- Cecilia Callejo, from a 1938 publicity photo
- Born: Cecilia Lucila Callejo Correa October 31, 1907 Manati, Puerto Rico
- Died: August 18, 2003 (aged 95) Tujunga, California, U.S.
- Resting place: San Fernando Mission Cemetery
- Other names: Cecilia Callejo Y Correa Presnell, Cecelia Callejo
- Occupation: Actress
- Years active: 1937–1949
- Spouse: Robert Presnell Sr. (1939–1969; his death)
- Relatives: Robert Presnell Jr. (stepson)

= Cecilia Callejo =

American actress (1907–2003)

Cecilia Lucila Callejo Correa (October 31, 1907 – August 18, 2003), known as Cecilia Callejo, was an American actress and dancer, born in Puerto Rico. She appeared in films, including It's a Wonderful World (1939), Passport to Alcatraz (1940), and The Cisco Kid Returns (1945).

== Early life ==
Callejo was born in Manatí, Puerto Rico and raised in New York, one of the twelve children of composer and musicologist Fernando Callejo Ferrer and his wife Trinidad, a pianist. She studied dance with La Argentina. Musicians Olga Samaroff and Leopold Stokowski helped her make connections in Hollywood.

== Career ==
Callejo appeared in films in the 1930s and 1940s, including Outlaw Express (1938), The Renegade Ranger (1938), Dramatic School (1938), Verbena Tragica (Block Party, 1939), It's a Wonderful World (1939), Passport to Alcatraz (1940), The Falcon in Mexico (1944), Marriage is a Private Affair (1944), and The Cisco Kid Returns (1945). In 1948, she coached Jennifer Jones on her Cuban accent for We Were Strangers (1949).

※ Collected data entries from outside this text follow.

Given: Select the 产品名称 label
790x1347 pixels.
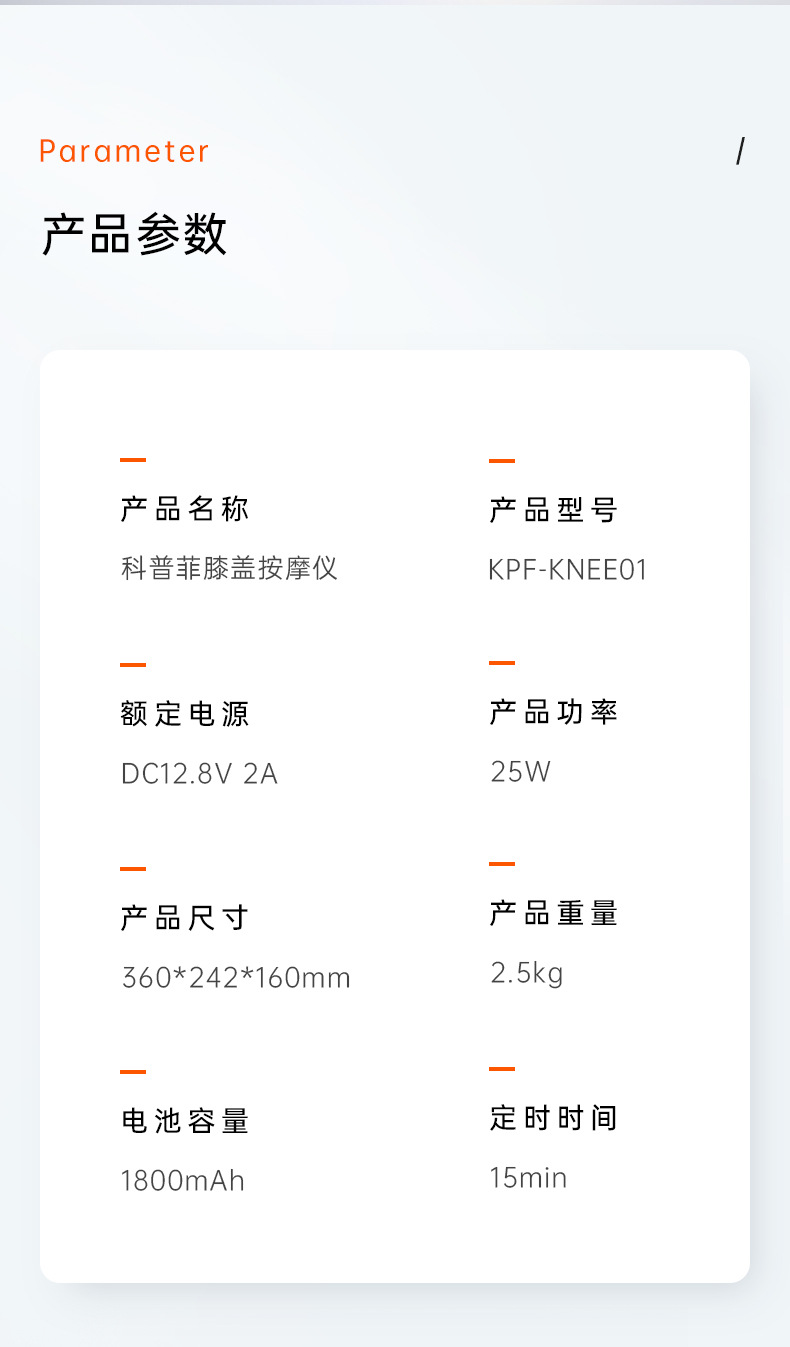Looking at the screenshot, I should 185,509.
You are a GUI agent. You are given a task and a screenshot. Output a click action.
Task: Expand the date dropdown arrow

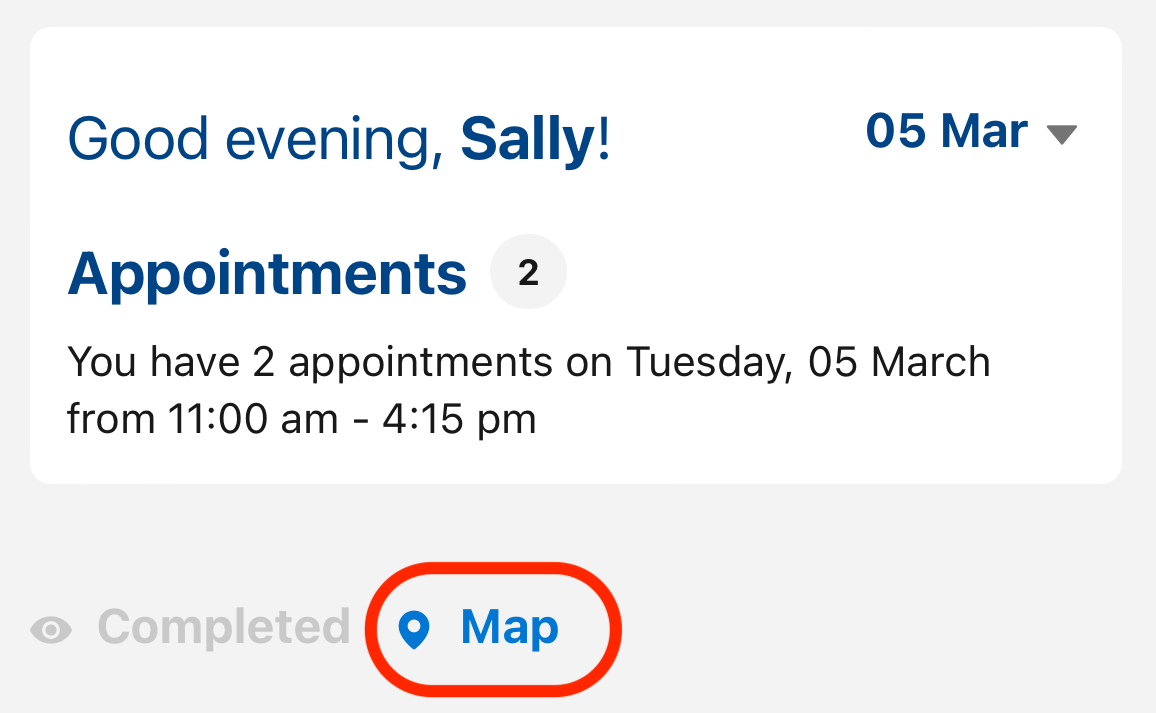[x=1061, y=134]
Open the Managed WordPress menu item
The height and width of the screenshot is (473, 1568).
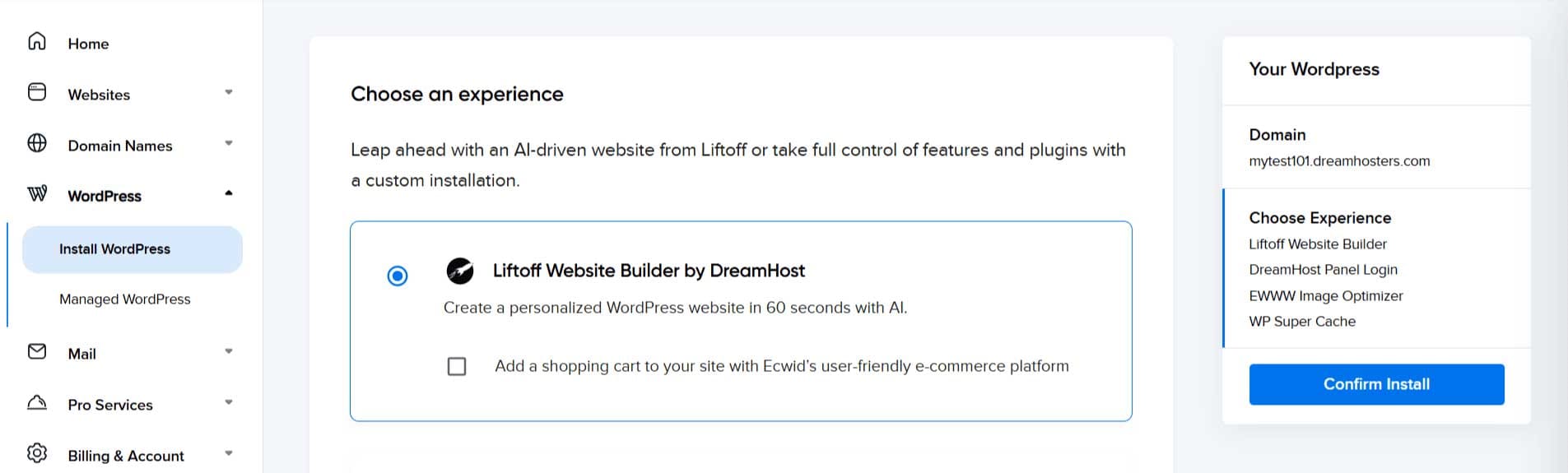[x=125, y=299]
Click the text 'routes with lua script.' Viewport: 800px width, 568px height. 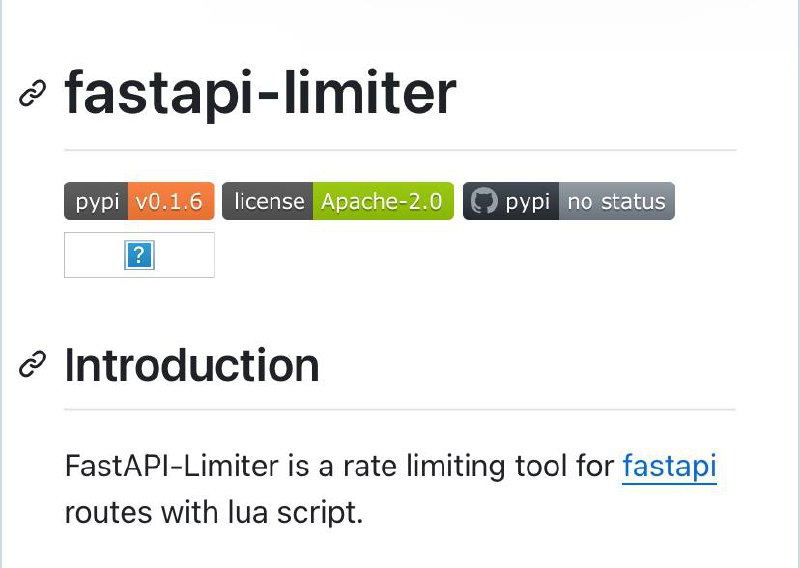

On stage, Callejo danced on a program with Ruth St. Denis and others in 1933, and at a benefit show in Los Angeles in 1937. She appeared in a 1939 Los Angeles production of Desert Song. She had one Broadway credit, in the original cast of the mystery melodrama The Cat Screams (1942).

== Personal life ==
Callejo married screenwriter Robert Presnell Sr. in 1939, as his third wife; he died in 1969. She died in Tujunga, California in 2003, aged 95 years.